**WHAT YOU ARE ASKED TO DO**
Of the entries that follow, how many lines hold the word "agent"? Reply with the number only.

**INFORMATION SUPPLIED**
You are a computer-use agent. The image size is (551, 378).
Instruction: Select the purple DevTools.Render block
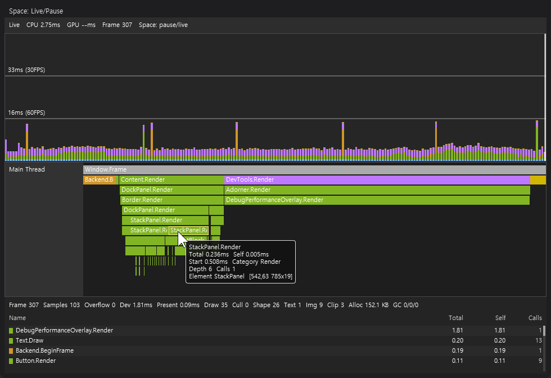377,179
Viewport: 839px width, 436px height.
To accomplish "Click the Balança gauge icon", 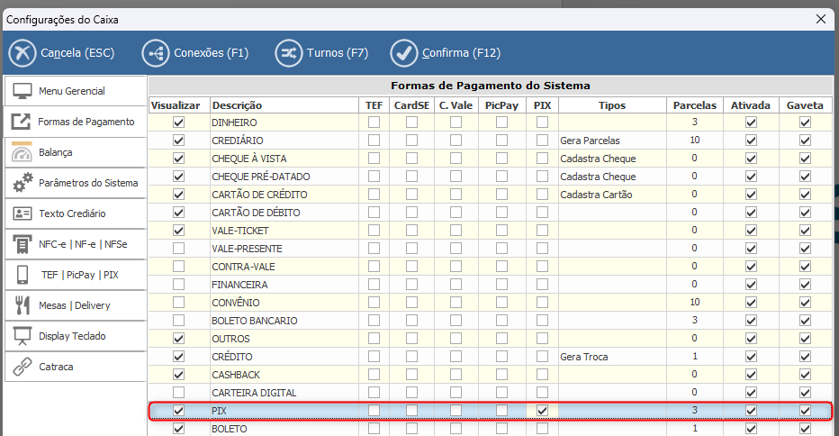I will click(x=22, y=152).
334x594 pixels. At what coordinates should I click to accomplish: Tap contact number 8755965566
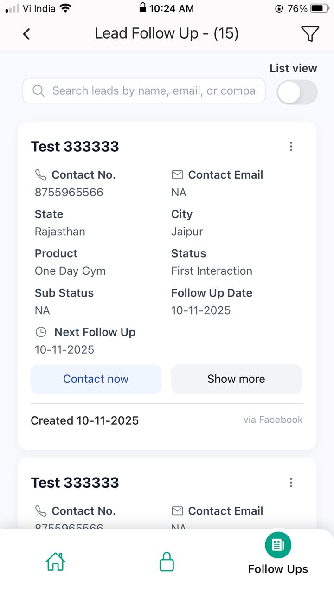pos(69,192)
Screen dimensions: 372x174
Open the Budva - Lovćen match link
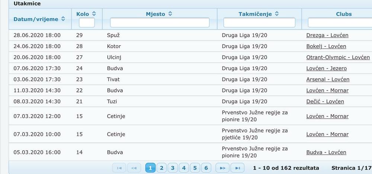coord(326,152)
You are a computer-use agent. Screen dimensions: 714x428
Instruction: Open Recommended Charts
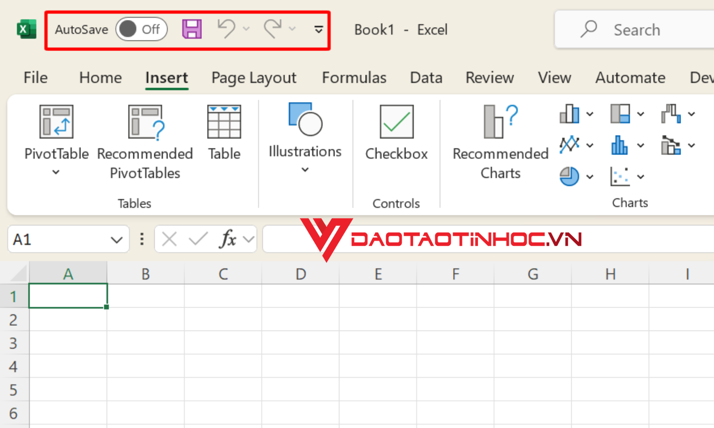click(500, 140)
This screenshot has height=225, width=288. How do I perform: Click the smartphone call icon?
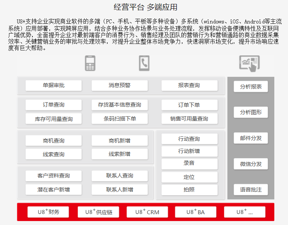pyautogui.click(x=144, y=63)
==
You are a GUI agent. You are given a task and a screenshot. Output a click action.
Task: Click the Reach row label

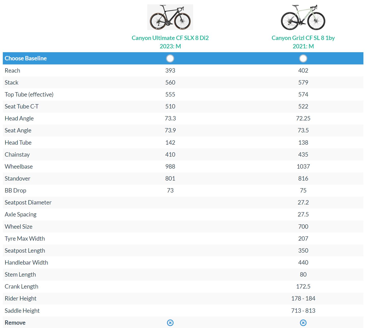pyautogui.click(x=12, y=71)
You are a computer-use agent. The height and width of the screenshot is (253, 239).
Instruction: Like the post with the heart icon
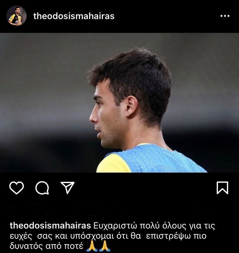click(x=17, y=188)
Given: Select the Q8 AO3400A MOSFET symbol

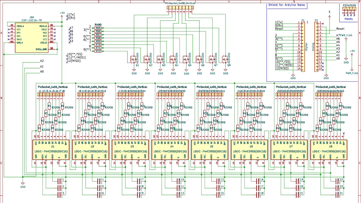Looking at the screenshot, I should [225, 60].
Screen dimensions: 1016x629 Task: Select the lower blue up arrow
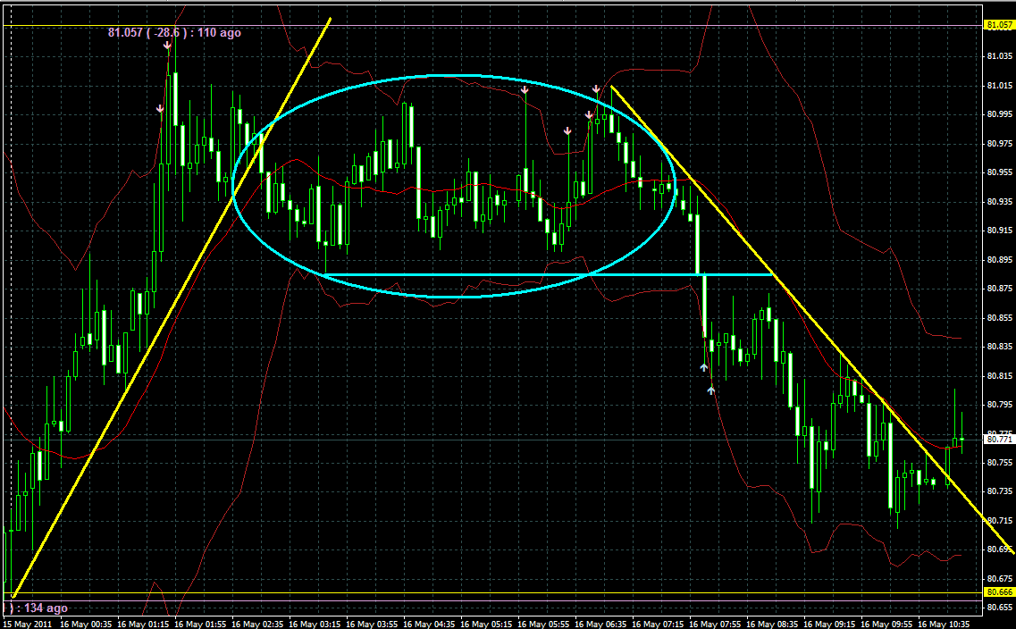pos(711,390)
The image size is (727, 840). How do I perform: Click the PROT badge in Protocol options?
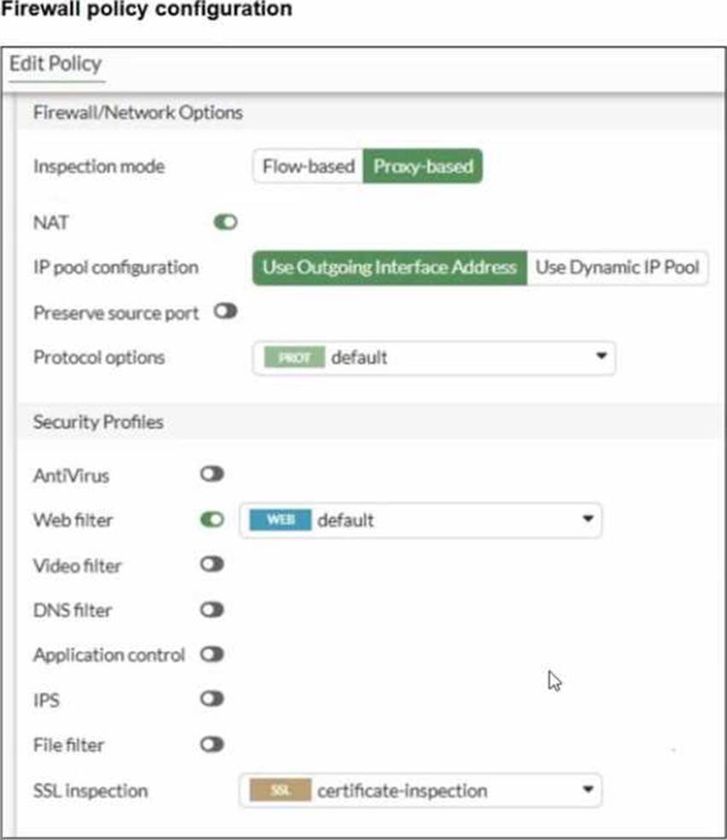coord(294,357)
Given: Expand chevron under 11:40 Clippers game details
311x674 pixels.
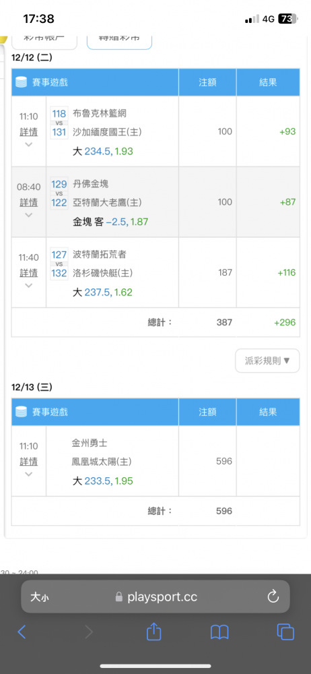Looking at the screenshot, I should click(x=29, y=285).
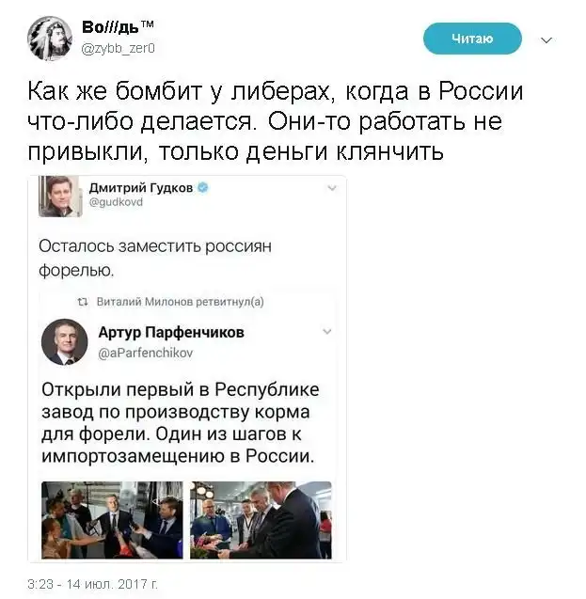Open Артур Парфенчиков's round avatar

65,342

**ANSWER BOX**
4